Indian universities, over the past several weeks, have become the dedicated laboratory space for testing the limits of a chhappan-inch variety of jingoism. That the university should be targeted isn't particularly surprising – since it was increasingly evident from electoral patterns that the voice of a formidable political opposition (both numerically and principally) was no longer to be found in the houses of the Parliament. The university has been among the last few surviving spaces which continues to evolve a dissensual conscience, however enfeebled by administrative diktats and assaults on academic autonomy. The routine installation of puppets of the establishment, such as Gajendra Chauhan in Film and Television Institute of India, Pune and Sudershan Rao at the Indian Council of Historical Research, seemed to have only strengthened resistance and solidarity between and beyond the otherwise-ghettoised citadels of knowledge-professionals.
The organised witch-hunt of individuals and clampdown on spaces of dissent in the past two years came to a head at Hyderabad Central University with the institutional murder of Dalit scholar Rohith Vemula on 17 January 2016. A frenzied attempt to hush up the role of the government in the case gave birth to a sensational media-trial surrounding anti-national slogans in Jawaharlal Nehru University. The 'traumatic wound' of the slogan was opened up and then sought to be immunized with home-made concoctions of medicinal value – namely, that of 'nationalism'. State-mandated first-aid doles included the measured flutter of the national flag on university campuses and the suggested display of army tanks within the university in close proximity to academic blocks. To exorcise the 'seditious' germ from the body of the university, the ruling party has alternated between the tactical and the antic – alongside threats of withdrawing grants and fellowships for research, we have now seen a numerical calibration of anti-national morality in the alleged numbers of condoms and meat bones found within the campus.

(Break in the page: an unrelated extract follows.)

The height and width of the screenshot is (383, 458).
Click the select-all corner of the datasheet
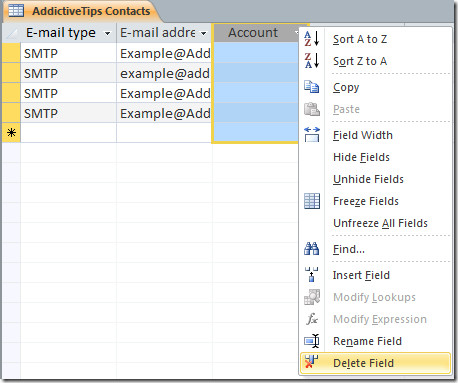[x=11, y=33]
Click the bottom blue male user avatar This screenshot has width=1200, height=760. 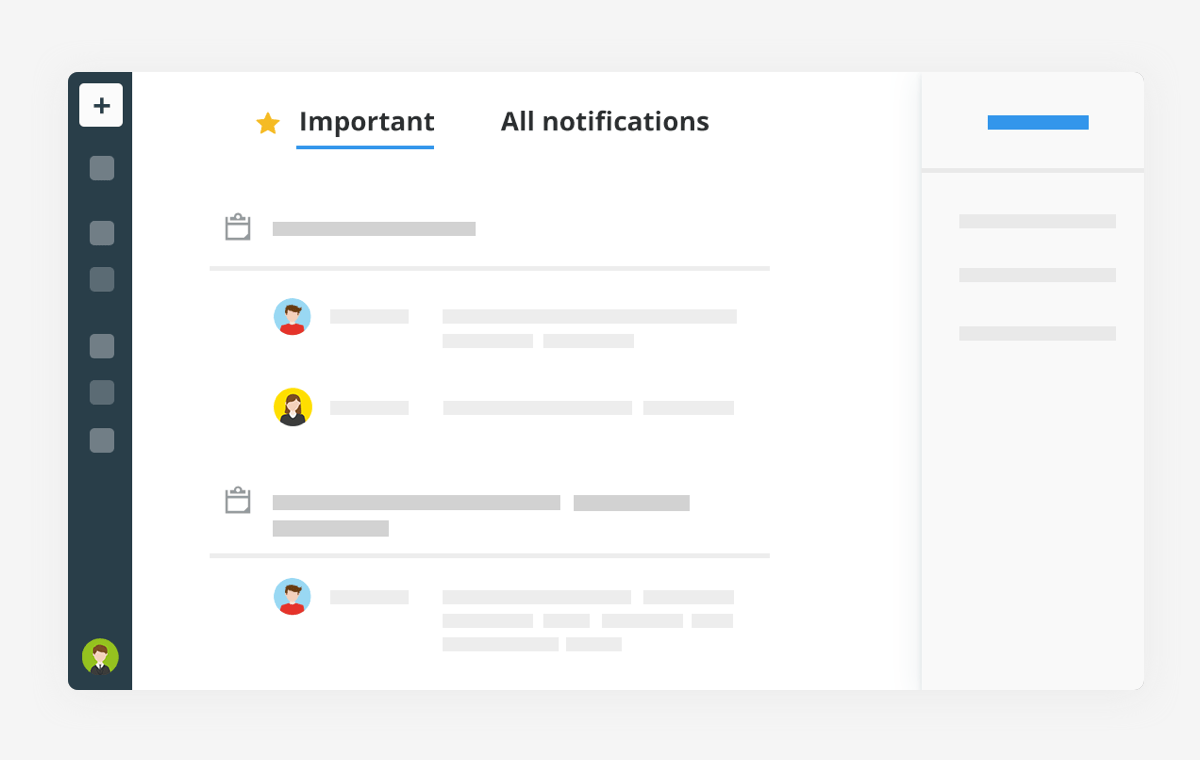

I shall not enter into the content of the 'wounding' slogan, since there is no need for a consensus on what constitutes offence. I shall also not decry the alleged content of the offending speech (reconstructed severally from hearsay reports and circumstantial records), nor speculate about the source of the said utterance attributed to imagined Kashmiri separatists or real ABVP conspirators. The legal history of court judgments on sedition has also been adequately talked about, as has the tenuous evidence against arrested students. That the case will not stand up to judicial scrutiny is known to most of us; and we also know that the government is well aware of it. Why then are they continuing to hound students such as Kanhaiya Kumar, Umar Khalid, Anirban Bhattacharya and Ashutosh Kumar? There may be a clue in the Patiala House Court violence that unfolded on 15 February 2016, in which a group of lawyers beat up journalists, students and teachers at the time Kanhaiya Kumar was to be presented before the magistrate. Such spectacles of Sangh-backed lumpenism send out a message to a larger public; it is a signifier of an order of impunity that one must not dare to challenge. The spaces of mobilisation and dissent that the newly-initiated student walks into – while behaviourally governed by the parents' injunction to 'study' and 'not do politics' – are now in danger of being erased under the weight of direct state surveillance and the immanent possibility of police action.
My first question concerns the polemical force of the 'anti-national' and its relationship with the Constitution of India. Notwithstanding debates about the correctness of the slogan uttered in JNU or the 'martyrdom' of Afzal Guru, a question arises: is the Indian Constitution, as establishing the rule of law, the guarantor of nationalism? More pointedly, is the 'anti-national' a constitutional category? And if it is not, must we lend the term scholarly credence by launching into a defensive mode about the content of the purportedly 'criminal' slogan? Is dissent guaranteed by the Constitution only when the substantive content of utterance is sanctioned by the ideology of a 'government established by law'? Can an assertion of the constitutional right to self-determination – solely as response to historical injustices and military atrocities perpetrated by successive governments – be legitimate grounds for a 'reasonable restriction' on free speech?